For reasons outlined above, a tipping point in the Arctic system can be anticipated when summer sea ice is lost almost entirely from the Arctic Ocean. Transitional chaos will likely follow, the details depending upon the rate and extent of heating and its broader effects. The destination of emergent stability could then be thought of as a swampy, forested Arctic inhabited by a biota newly arrived from warm temperate regions to the south. But southern ecosystems are also under stress, from ecosystem degradation, biodiversity loss, and climate change [108,109,110,111,112,113,114,115,116,117,118]. So the Arctic cannot be considered in isolation, which raises the question of whether other subsystems of the biosphere are also entering tipping pathways.

2.3 Other potential tipping pathways

Sustained heating within Earth systems interacts with other kinds of stress, making them more vulnerable to climate change, or likely to contribute to it. Several potential tipping elements in the climate system are known [119,120,121,122,123]. They include processes in the Arctic and Antarctic, such as melting ice and permafrosts, and instability of the east and west Antarctic ice sheets. Others involve the weakening or halting of the Atlantic Meridional Overturning Circulation (AMOC), the shifting of the West African and Indian monsoons, and the changing amplitude or frequency of the El Niño Southern Oscillation (ENSO). Linked processes in the ecological Arctic and its boreal zone, such as permafrost melt, decay and fire, have already been mentioned, and other important changes are underway in the ecosystems of the equatorial tropics, especially in the Amazon rainforest.

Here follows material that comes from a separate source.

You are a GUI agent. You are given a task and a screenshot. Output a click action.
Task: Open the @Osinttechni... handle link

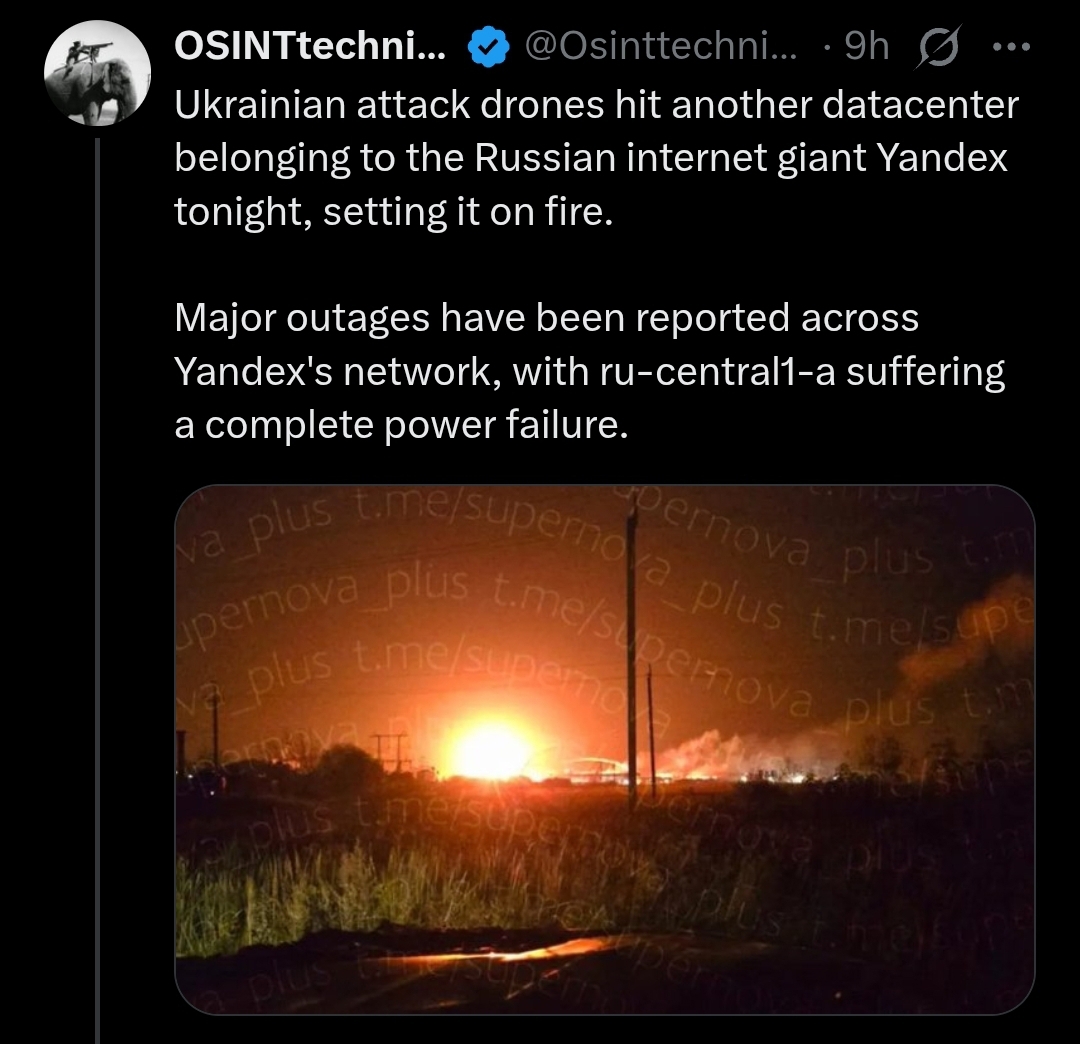[661, 46]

Considering first the more strictly physical processes, the AMOC is an ocean current that transfers heat from the equatorial to the northern Atlantic. Its chief driver involves sinking of dense saline water around Greenland, so may be compromised by observed rapid melting of the Greenland ice sheet [124]. It is therefore linked to heating in the Arctic, and also, through its relationship with other currents in the Atlantic Ocean, to the West African monsoon. Monsoons depend on events at sea and on land, with the heating ocean and lands competing for influence, while the lands are also changing in vegetation cover (tending to increase albedo) and generating dust and aerosol pollution (tending to reduce solar heating). This makes future monsoons uncertain beyond a trend towards unpredictable rainfall [125]. Changes to the ENSO are similarly hard to predict, although a trend is recognised towards increased variability in rainfall and sea surface temperature, and an eastward shift and intensification of ENSO-related atmospheric connections between the Pacific and the Americas [126]. In the AMOC, monsoon and ENSO cases it is too soon to tell definitively if a tipping pathway has been entered, but they are linked to changing environmental conditions that are undermining the livelihood security of several billion people [127, 128].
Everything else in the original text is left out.